* [PASSAGE SHOWN]:
------------------------------------
We flew with Virgin Atlantic, and stayed overnight in a hotel near Gatwick before the 9am flight.  Quite a tedious ten-hour flight in cattle class – we found the seats uncomfortable and cramped, and there's a stop in St Lucia both out and return, which adds at least an hour and a half to the flight. 

Sandals La Source is an All-Inclusive (AI) resort only five minutes' drive from the airport, so transfers are quick – we had a taxi laid on for us, but the more usual minibus would have been fine.  From the west end of the runway you can see the back of the hotel buildings just a few hundred metres away.  Airplane noise wasn't a problem for us where our room was located, but some rooms further back at the head of the valley would have had more noise.

Sandals took over the La Source hotel at the far western end of the island on Pink Gin Beach in 2012.  It had run into money trouble some years previously after being severely damaged in a hurricane.  Sandals renovated the existing rooms (the Pink Gin rooms), expanded the accommodation massively by building several new blocks to a high standard, and re-opened the hotel in December 2013.  You can read about the accommodation on Sandals' web site.  The hotel is in a steepish-sided valley, and it doesn't look too convenient for wheelchair users, as there are some steep paths and quite a few steps everywhere.  For example, most of the restaurants had a flight of steps up to the door.

There are two main pools, as well as some smaller ones such as the one in front of our room.  The South Seas Village Pool at the back has loud music, a swim-up pool bar, organised games and much whooping and hollering (it quietens down at 6pm when the music is turned off).  The Main Pool by the beach is quiet during the day.  There are whirlpools at each.

The beach is quite long, with plenty of space for sunbeds, and a few sunshades.  There's a magnificent view across the bay to St George's (the capital of Grenada) and the mountains behind.  The sand does have some small coral and shell fragments in it, but is pleasant enough to walk on in bare feet.  There are two marked swimming areas protected by sea-walls which carry walkways out to the open sea.  Bar staff come along the beach from time to time taking drinks orders.  When we were there in May/June there was a constant Force 3, sometimes 4, breeze from the east, which helped to keep you cool on the beach.
------------------------------------
* [PROVIDED DATA]:
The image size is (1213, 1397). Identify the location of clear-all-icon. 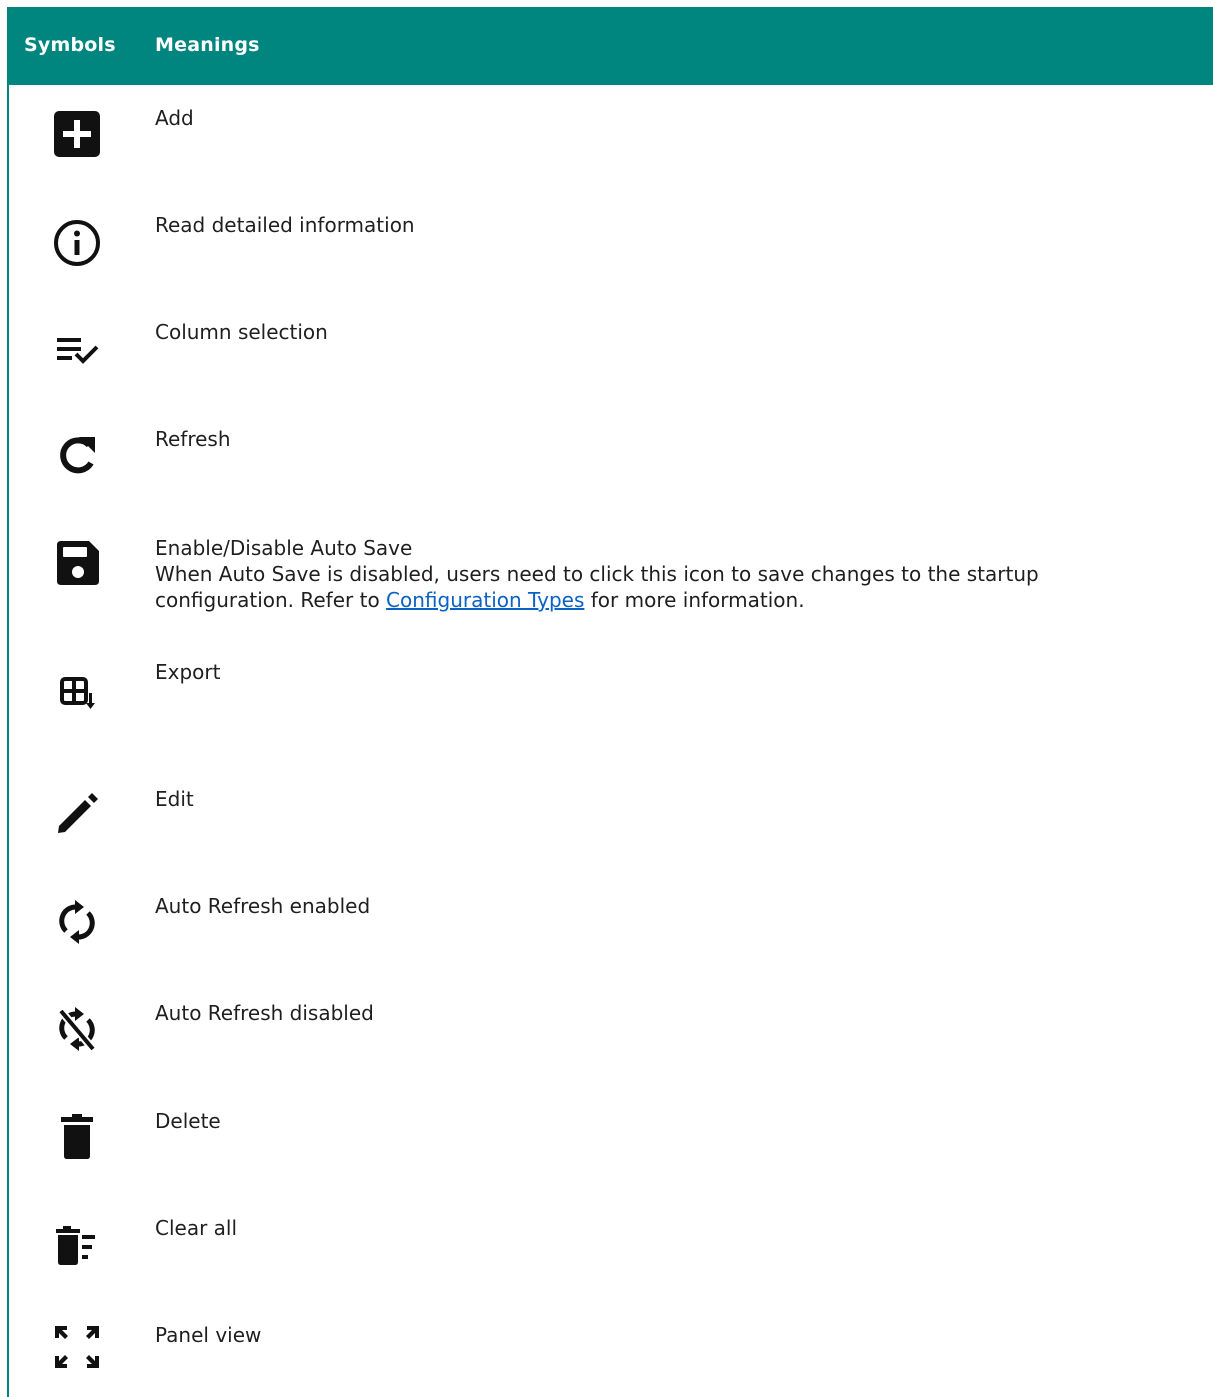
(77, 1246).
------------------------------------
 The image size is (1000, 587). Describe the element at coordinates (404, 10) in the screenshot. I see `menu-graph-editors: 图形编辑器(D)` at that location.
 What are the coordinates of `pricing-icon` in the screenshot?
------------------------------------
* [TO-DO ITEM A]:
Answer these from the resort review, one line each:
(i) How long a drive is it from the airport to the resort?
(ii) In what month and year did Sandals re-open the hotel?
(iii) At what time does the South Seas Village Pool quiet down?
* [TO-DO ITEM B]:
List every geographic place name in the resort review. Leave out the names of the hotel and its pools and rooms.

* [SOLUTION A]:
(i) Five minutes
(ii) December 2013
(iii) 6pm

* [SOLUTION B]:
Gatwick
St Lucia
Pink Gin Beach
St George's
Grenada